Provided material:

━━━━━━━━━━━━━━━━

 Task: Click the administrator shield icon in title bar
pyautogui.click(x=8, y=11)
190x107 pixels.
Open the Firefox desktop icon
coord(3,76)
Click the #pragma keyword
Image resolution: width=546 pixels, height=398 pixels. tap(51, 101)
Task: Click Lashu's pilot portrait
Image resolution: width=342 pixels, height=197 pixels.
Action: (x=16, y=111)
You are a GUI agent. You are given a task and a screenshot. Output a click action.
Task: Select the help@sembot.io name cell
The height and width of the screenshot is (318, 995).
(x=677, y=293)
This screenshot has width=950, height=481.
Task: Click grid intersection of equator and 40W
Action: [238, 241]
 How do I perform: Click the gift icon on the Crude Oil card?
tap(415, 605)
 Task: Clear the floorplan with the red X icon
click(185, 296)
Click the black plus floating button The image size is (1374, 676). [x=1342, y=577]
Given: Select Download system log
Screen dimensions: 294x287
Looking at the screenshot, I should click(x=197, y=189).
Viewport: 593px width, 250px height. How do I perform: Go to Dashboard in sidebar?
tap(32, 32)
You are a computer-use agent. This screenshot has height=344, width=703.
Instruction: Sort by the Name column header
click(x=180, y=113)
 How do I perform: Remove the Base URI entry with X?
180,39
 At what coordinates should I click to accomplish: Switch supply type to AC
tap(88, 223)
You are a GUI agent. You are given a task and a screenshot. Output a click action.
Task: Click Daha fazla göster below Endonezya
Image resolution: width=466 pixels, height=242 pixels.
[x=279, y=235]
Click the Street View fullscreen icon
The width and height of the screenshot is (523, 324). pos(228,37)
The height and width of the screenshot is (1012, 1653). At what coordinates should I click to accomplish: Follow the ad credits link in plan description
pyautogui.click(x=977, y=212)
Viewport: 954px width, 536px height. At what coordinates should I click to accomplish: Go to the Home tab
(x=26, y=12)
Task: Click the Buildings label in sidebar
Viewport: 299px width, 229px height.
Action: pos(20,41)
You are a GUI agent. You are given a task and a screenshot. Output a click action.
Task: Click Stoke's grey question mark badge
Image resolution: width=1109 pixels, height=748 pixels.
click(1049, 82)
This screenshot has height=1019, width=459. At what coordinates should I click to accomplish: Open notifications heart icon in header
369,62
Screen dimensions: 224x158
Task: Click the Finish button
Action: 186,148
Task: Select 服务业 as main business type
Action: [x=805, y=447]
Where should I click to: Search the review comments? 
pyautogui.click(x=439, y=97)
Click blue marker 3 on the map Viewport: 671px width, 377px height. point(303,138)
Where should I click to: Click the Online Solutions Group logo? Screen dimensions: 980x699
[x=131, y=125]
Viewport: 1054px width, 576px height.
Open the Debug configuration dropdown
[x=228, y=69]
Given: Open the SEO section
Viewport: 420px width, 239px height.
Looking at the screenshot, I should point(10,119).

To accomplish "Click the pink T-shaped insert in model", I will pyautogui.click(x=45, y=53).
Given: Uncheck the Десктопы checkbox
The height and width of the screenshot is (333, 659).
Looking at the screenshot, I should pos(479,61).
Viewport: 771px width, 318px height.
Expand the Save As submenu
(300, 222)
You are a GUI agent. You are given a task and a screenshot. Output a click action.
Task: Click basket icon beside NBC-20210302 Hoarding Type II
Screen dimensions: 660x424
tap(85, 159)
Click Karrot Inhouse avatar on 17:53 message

━━━━━━━━━━━━━━━━

Instructions for the task:
Write every record above out again exactly as it stands.

Answer to this task:
 Task: Click the administrator shield icon in title bar
pyautogui.click(x=8, y=11)
190x107 pixels.
Open the Firefox desktop icon
coord(3,76)
Click the #pragma keyword
Image resolution: width=546 pixels, height=398 pixels. tap(51, 101)
Task: Click Lashu's pilot portrait
Image resolution: width=342 pixels, height=197 pixels.
Action: (x=16, y=111)
You are a GUI agent. You are given a task and a screenshot. Output a click action.
Task: Select the help@sembot.io name cell
The height and width of the screenshot is (318, 995).
(x=677, y=293)
This screenshot has width=950, height=481.
Task: Click grid intersection of equator and 40W
Action: [238, 241]
 How do I perform: Click the gift icon on the Crude Oil card?
tap(415, 605)
 Task: Clear the floorplan with the red X icon
click(185, 296)
Click the black plus floating button The image size is (1374, 676). [x=1342, y=577]
Given: Select Download system log
Screen dimensions: 294x287
Looking at the screenshot, I should click(x=197, y=189).
Viewport: 593px width, 250px height. How do I perform: Go to Dashboard in sidebar?
tap(32, 32)
You are a computer-use agent. This screenshot has height=344, width=703.
Instruction: Sort by the Name column header
click(x=180, y=113)
 How do I perform: Remove the Base URI entry with X?
180,39
 At what coordinates should I click to accomplish: Switch supply type to AC
tap(88, 223)
You are a GUI agent. You are given a task and a screenshot. Output a click action.
Task: Click Daha fazla göster below Endonezya
Image resolution: width=466 pixels, height=242 pixels.
[x=279, y=235]
Click the Street View fullscreen icon
The width and height of the screenshot is (523, 324). pos(228,37)
The height and width of the screenshot is (1012, 1653). At what coordinates should I click to accomplish: Follow the ad credits link in plan description
pyautogui.click(x=977, y=212)
Viewport: 954px width, 536px height. At what coordinates should I click to accomplish: Go to the Home tab
(x=26, y=12)
Task: Click the Buildings label in sidebar
Viewport: 299px width, 229px height.
Action: pos(20,41)
You are a GUI agent. You are given a task and a screenshot. Output a click action.
Task: Click Stoke's grey question mark badge
Image resolution: width=1109 pixels, height=748 pixels.
click(1049, 82)
This screenshot has height=1019, width=459. At what coordinates should I click to accomplish: Open notifications heart icon in header
369,62
Screen dimensions: 224x158
Task: Click the Finish button
Action: 186,148
Task: Select 服务业 as main business type
Action: [x=805, y=447]
Where should I click to: Search the review comments? 
pyautogui.click(x=439, y=97)
Click blue marker 3 on the map Viewport: 671px width, 377px height. point(303,138)
Where should I click to: Click the Online Solutions Group logo? Screen dimensions: 980x699
[x=131, y=125]
Viewport: 1054px width, 576px height.
Open the Debug configuration dropdown
[x=228, y=69]
Given: Open the SEO section
Viewport: 420px width, 239px height.
Looking at the screenshot, I should point(10,119).

To accomplish "Click the pink T-shaped insert in model", I will pyautogui.click(x=45, y=53).
Given: Uncheck the Десктопы checkbox
The height and width of the screenshot is (333, 659).
Looking at the screenshot, I should pos(479,61).
Viewport: 771px width, 318px height.
Expand the Save As submenu
(300, 222)
You are a GUI agent. You are given a task and a screenshot. Output a click action.
Task: Click basket icon beside NBC-20210302 Hoarding Type II
Screen dimensions: 660x424
tap(85, 159)
Click Karrot Inhouse avatar on 17:53 message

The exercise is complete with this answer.